=== THE TASK ===
A word-for-word restatement of all the records is the required answer.

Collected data
....

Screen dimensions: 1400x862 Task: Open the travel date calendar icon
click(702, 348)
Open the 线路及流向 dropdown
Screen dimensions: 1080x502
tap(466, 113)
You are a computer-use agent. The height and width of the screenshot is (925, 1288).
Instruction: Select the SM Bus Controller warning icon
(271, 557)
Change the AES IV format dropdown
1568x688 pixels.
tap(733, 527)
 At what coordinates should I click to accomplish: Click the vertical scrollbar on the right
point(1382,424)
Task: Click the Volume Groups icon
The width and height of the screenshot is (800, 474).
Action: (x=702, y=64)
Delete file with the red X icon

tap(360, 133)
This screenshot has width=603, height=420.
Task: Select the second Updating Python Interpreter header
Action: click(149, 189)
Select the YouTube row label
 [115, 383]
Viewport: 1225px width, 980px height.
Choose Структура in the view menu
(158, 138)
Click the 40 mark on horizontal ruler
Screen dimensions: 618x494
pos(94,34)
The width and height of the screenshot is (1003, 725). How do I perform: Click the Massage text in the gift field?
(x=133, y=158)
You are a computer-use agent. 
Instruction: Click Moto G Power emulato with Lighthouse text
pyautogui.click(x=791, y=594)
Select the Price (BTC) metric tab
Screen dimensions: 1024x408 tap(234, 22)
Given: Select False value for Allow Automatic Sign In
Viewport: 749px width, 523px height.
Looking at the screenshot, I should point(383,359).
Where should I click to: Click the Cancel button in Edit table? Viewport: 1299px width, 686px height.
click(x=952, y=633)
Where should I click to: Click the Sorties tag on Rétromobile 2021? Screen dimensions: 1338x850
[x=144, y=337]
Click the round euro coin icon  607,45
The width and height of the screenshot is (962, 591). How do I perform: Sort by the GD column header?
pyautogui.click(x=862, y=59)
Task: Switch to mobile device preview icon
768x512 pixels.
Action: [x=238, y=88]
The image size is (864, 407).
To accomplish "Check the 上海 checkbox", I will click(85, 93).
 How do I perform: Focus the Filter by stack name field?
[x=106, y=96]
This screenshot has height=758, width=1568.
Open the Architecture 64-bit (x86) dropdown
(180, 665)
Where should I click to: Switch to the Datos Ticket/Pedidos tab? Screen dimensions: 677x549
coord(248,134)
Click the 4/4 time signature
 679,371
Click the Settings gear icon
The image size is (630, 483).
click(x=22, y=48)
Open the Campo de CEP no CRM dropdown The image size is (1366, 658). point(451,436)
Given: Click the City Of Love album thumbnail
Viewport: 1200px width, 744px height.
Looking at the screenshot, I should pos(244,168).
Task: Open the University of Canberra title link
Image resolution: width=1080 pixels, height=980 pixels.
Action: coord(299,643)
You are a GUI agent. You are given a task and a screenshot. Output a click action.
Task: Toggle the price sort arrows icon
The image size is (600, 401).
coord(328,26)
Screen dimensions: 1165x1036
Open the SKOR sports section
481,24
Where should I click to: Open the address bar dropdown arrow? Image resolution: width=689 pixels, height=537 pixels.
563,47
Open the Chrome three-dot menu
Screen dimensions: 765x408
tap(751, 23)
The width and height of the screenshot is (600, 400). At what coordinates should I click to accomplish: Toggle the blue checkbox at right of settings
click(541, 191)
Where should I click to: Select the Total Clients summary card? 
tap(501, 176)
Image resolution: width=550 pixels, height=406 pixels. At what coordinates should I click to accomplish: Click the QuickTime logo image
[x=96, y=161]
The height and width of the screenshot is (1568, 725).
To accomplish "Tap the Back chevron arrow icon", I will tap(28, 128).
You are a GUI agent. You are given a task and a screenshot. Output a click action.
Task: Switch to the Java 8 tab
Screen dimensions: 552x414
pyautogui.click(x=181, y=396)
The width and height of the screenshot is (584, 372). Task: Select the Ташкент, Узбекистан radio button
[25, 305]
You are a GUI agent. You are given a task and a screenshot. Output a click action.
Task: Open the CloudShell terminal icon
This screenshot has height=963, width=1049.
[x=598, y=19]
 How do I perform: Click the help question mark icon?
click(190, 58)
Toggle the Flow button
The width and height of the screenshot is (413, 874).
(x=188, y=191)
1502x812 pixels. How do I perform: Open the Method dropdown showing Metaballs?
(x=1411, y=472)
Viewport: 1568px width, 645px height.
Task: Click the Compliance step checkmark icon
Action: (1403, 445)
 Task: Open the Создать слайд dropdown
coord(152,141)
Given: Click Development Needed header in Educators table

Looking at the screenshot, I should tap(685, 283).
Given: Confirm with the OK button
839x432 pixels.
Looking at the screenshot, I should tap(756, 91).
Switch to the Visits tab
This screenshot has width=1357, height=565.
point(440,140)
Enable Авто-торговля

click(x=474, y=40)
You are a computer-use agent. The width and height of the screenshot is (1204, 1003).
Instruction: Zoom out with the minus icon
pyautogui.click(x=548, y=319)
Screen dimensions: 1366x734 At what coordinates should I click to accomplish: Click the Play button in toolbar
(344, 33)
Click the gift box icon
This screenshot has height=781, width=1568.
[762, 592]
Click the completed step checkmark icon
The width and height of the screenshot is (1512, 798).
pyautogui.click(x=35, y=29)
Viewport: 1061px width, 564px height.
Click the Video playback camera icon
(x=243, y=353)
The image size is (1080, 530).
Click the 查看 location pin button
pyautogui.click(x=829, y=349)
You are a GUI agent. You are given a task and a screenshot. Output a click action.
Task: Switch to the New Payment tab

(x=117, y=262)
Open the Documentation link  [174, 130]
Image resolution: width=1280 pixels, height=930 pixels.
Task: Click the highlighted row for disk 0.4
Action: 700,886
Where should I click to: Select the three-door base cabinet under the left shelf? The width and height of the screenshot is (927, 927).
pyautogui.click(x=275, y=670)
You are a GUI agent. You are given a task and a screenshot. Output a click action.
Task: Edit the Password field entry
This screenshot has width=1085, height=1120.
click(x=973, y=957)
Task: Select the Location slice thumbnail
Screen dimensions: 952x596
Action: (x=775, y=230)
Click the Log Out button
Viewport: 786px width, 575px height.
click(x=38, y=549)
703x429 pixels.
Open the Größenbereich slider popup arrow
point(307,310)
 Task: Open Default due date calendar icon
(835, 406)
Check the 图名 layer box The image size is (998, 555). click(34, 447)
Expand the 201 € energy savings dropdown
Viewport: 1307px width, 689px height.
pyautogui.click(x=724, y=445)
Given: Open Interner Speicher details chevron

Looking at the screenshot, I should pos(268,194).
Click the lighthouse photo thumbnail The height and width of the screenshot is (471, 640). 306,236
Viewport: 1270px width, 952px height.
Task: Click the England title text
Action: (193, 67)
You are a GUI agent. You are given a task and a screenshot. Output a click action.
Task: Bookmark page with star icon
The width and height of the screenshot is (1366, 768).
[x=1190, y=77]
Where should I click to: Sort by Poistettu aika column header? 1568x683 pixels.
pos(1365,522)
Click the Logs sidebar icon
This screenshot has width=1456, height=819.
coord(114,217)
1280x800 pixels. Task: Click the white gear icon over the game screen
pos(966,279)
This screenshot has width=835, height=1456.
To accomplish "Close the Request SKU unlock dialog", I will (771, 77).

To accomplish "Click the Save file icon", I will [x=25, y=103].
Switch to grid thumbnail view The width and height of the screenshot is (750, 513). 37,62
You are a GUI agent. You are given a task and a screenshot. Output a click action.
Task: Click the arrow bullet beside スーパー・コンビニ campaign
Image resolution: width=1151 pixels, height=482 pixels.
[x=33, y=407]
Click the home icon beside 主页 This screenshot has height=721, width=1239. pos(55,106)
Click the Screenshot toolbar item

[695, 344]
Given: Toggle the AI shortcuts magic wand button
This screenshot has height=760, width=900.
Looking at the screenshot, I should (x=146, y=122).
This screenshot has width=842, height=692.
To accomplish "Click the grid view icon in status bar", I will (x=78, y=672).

....

=== SOLUTION FOR THIS EXERCISE ===
Screen dimensions: 1400x862 Task: Open the travel date calendar icon
click(702, 348)
Open the 线路及流向 dropdown
Screen dimensions: 1080x502
tap(466, 113)
You are a computer-use agent. The height and width of the screenshot is (925, 1288).
Instruction: Select the SM Bus Controller warning icon
(271, 557)
Change the AES IV format dropdown
1568x688 pixels.
tap(733, 527)
 At what coordinates should I click to accomplish: Click the vertical scrollbar on the right
point(1382,424)
Task: Click the Volume Groups icon
The width and height of the screenshot is (800, 474).
Action: (x=702, y=64)
Delete file with the red X icon

tap(360, 133)
This screenshot has width=603, height=420.
Task: Select the second Updating Python Interpreter header
Action: click(149, 189)
Select the YouTube row label
 [115, 383]
Viewport: 1225px width, 980px height.
Choose Структура in the view menu
(158, 138)
Click the 40 mark on horizontal ruler
Screen dimensions: 618x494
pos(94,34)
The width and height of the screenshot is (1003, 725). How do I perform: Click the Massage text in the gift field?
(x=133, y=158)
You are a computer-use agent. 
Instruction: Click Moto G Power emulato with Lighthouse text
pyautogui.click(x=791, y=594)
Select the Price (BTC) metric tab
Screen dimensions: 1024x408 tap(234, 22)
Given: Select False value for Allow Automatic Sign In
Viewport: 749px width, 523px height.
Looking at the screenshot, I should point(383,359).
Where should I click to: Click the Cancel button in Edit table? Viewport: 1299px width, 686px height.
click(x=952, y=633)
Where should I click to: Click the Sorties tag on Rétromobile 2021? Screen dimensions: 1338x850
[x=144, y=337]
Click the round euro coin icon  607,45
The width and height of the screenshot is (962, 591). How do I perform: Sort by the GD column header?
pyautogui.click(x=862, y=59)
Task: Switch to mobile device preview icon
768x512 pixels.
Action: [x=238, y=88]
The image size is (864, 407).
To accomplish "Check the 上海 checkbox", I will click(85, 93).
 How do I perform: Focus the Filter by stack name field?
[x=106, y=96]
This screenshot has height=758, width=1568.
Open the Architecture 64-bit (x86) dropdown
(180, 665)
Where should I click to: Switch to the Datos Ticket/Pedidos tab? Screen dimensions: 677x549
coord(248,134)
Click the 4/4 time signature
 679,371
Click the Settings gear icon
The image size is (630, 483).
click(x=22, y=48)
Open the Campo de CEP no CRM dropdown The image size is (1366, 658). point(451,436)
Given: Click the City Of Love album thumbnail
Viewport: 1200px width, 744px height.
Looking at the screenshot, I should pos(244,168).
Task: Open the University of Canberra title link
Image resolution: width=1080 pixels, height=980 pixels.
Action: coord(299,643)
You are a GUI agent. You are given a task and a screenshot. Output a click action.
Task: Toggle the price sort arrows icon
The image size is (600, 401).
coord(328,26)
Screen dimensions: 1165x1036
Open the SKOR sports section
481,24
Where should I click to: Open the address bar dropdown arrow? Image resolution: width=689 pixels, height=537 pixels.
563,47
Open the Chrome three-dot menu
Screen dimensions: 765x408
tap(751, 23)
The width and height of the screenshot is (600, 400). At what coordinates should I click to accomplish: Toggle the blue checkbox at right of settings
click(541, 191)
Where should I click to: Select the Total Clients summary card? 
tap(501, 176)
Image resolution: width=550 pixels, height=406 pixels. At what coordinates should I click to accomplish: Click the QuickTime logo image
[x=96, y=161]
The height and width of the screenshot is (1568, 725).
To accomplish "Tap the Back chevron arrow icon", I will tap(28, 128).
You are a GUI agent. You are given a task and a screenshot. Output a click action.
Task: Switch to the Java 8 tab
Screen dimensions: 552x414
pyautogui.click(x=181, y=396)
The width and height of the screenshot is (584, 372). Task: Select the Ташкент, Узбекистан radio button
[25, 305]
You are a GUI agent. You are given a task and a screenshot. Output a click action.
Task: Open the CloudShell terminal icon
This screenshot has height=963, width=1049.
[x=598, y=19]
 How do I perform: Click the help question mark icon?
click(190, 58)
Toggle the Flow button
The width and height of the screenshot is (413, 874).
(x=188, y=191)
1502x812 pixels. How do I perform: Open the Method dropdown showing Metaballs?
(x=1411, y=472)
Viewport: 1568px width, 645px height.
Task: Click the Compliance step checkmark icon
Action: (1403, 445)
 Task: Open the Создать слайд dropdown
coord(152,141)
Given: Click Development Needed header in Educators table

Looking at the screenshot, I should tap(685, 283).
Given: Confirm with the OK button
839x432 pixels.
Looking at the screenshot, I should tap(756, 91).
Switch to the Visits tab
This screenshot has width=1357, height=565.
point(440,140)
Enable Авто-торговля

click(x=474, y=40)
You are a computer-use agent. The width and height of the screenshot is (1204, 1003).
Instruction: Zoom out with the minus icon
pyautogui.click(x=548, y=319)
Screen dimensions: 1366x734 At what coordinates should I click to accomplish: Click the Play button in toolbar
(344, 33)
Click the gift box icon
This screenshot has height=781, width=1568.
[762, 592]
Click the completed step checkmark icon
The width and height of the screenshot is (1512, 798).
pyautogui.click(x=35, y=29)
Viewport: 1061px width, 564px height.
Click the Video playback camera icon
(x=243, y=353)
The image size is (1080, 530).
Click the 查看 location pin button
pyautogui.click(x=829, y=349)
You are a GUI agent. You are given a task and a screenshot. Output a click action.
Task: Switch to the New Payment tab

(x=117, y=262)
Open the Documentation link  [174, 130]
Image resolution: width=1280 pixels, height=930 pixels.
Task: Click the highlighted row for disk 0.4
Action: 700,886
Where should I click to: Select the three-door base cabinet under the left shelf? The width and height of the screenshot is (927, 927).
pyautogui.click(x=275, y=670)
You are a GUI agent. You are given a task and a screenshot. Output a click action.
Task: Edit the Password field entry
This screenshot has width=1085, height=1120.
click(x=973, y=957)
Task: Select the Location slice thumbnail
Screen dimensions: 952x596
Action: (x=775, y=230)
Click the Log Out button
Viewport: 786px width, 575px height.
click(x=38, y=549)
703x429 pixels.
Open the Größenbereich slider popup arrow
point(307,310)
 Task: Open Default due date calendar icon
(835, 406)
Check the 图名 layer box The image size is (998, 555). click(34, 447)
Expand the 201 € energy savings dropdown
Viewport: 1307px width, 689px height.
pyautogui.click(x=724, y=445)
Given: Open Interner Speicher details chevron

Looking at the screenshot, I should pos(268,194).
Click the lighthouse photo thumbnail The height and width of the screenshot is (471, 640). 306,236
Viewport: 1270px width, 952px height.
Task: Click the England title text
Action: (193, 67)
You are a GUI agent. You are given a task and a screenshot. Output a click action.
Task: Bookmark page with star icon
The width and height of the screenshot is (1366, 768).
[x=1190, y=77]
Where should I click to: Sort by Poistettu aika column header? 1568x683 pixels.
pos(1365,522)
Click the Logs sidebar icon
This screenshot has width=1456, height=819.
coord(114,217)
1280x800 pixels. Task: Click the white gear icon over the game screen
pos(966,279)
This screenshot has width=835, height=1456.
To accomplish "Close the Request SKU unlock dialog", I will (771, 77).

To accomplish "Click the Save file icon", I will [x=25, y=103].
Switch to grid thumbnail view The width and height of the screenshot is (750, 513). 37,62
You are a GUI agent. You are given a task and a screenshot. Output a click action.
Task: Click the arrow bullet beside スーパー・コンビニ campaign
Image resolution: width=1151 pixels, height=482 pixels.
[x=33, y=407]
Click the home icon beside 主页 This screenshot has height=721, width=1239. pos(55,106)
Click the Screenshot toolbar item

[695, 344]
Given: Toggle the AI shortcuts magic wand button
This screenshot has height=760, width=900.
Looking at the screenshot, I should (x=146, y=122).
This screenshot has width=842, height=692.
To accomplish "Click the grid view icon in status bar", I will (x=78, y=672).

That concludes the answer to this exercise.